Saved data entries:
=== Section Start ===

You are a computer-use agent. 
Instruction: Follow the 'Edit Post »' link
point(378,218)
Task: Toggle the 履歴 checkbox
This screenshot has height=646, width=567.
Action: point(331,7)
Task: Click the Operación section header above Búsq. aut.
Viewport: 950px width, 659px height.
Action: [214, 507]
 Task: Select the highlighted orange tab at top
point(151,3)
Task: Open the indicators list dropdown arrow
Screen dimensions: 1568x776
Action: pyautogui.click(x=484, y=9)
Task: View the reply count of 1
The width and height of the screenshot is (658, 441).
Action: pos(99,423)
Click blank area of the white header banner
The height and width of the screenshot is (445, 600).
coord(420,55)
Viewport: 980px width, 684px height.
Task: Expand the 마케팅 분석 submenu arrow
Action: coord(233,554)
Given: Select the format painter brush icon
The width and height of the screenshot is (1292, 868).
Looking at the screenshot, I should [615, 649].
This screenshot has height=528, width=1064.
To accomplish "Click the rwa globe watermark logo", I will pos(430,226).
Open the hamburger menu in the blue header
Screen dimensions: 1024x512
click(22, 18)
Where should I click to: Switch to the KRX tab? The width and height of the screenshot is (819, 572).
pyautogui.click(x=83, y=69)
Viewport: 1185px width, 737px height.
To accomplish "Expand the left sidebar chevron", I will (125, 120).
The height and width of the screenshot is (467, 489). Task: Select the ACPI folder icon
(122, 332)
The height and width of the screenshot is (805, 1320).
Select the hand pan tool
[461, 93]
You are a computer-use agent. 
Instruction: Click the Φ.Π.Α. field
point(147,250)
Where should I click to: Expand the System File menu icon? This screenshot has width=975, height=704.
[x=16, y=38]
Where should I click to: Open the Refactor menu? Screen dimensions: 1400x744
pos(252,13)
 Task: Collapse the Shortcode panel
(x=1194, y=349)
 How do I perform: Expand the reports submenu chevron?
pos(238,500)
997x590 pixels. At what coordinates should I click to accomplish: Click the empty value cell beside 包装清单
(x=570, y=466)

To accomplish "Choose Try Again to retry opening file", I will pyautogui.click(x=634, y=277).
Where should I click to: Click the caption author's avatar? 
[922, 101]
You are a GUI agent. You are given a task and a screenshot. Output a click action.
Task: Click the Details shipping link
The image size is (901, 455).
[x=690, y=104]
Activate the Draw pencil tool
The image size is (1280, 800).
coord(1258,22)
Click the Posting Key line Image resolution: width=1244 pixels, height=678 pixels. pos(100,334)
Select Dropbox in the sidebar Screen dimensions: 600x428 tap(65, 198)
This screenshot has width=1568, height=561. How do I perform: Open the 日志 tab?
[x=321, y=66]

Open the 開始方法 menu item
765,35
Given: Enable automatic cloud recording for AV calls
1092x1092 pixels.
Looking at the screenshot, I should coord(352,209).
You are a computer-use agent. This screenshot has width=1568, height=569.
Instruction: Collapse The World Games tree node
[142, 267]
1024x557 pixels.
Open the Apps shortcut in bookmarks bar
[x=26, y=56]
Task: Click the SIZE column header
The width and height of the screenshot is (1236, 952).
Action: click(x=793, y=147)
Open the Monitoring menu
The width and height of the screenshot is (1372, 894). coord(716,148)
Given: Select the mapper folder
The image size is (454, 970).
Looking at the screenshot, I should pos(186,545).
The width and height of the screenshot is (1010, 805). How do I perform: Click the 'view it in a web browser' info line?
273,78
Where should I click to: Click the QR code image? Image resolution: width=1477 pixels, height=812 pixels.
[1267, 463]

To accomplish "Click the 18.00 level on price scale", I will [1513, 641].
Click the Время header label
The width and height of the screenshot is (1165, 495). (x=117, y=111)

=== Section End ===

▶ **Assigned task**:
In the records above, find every line that contains the word "sidebar" and copy it.

▶ **Result**:
To accomplish "Expand the left sidebar chevron", I will (125, 120).
Select Dropbox in the sidebar Screen dimensions: 600x428 tap(65, 198)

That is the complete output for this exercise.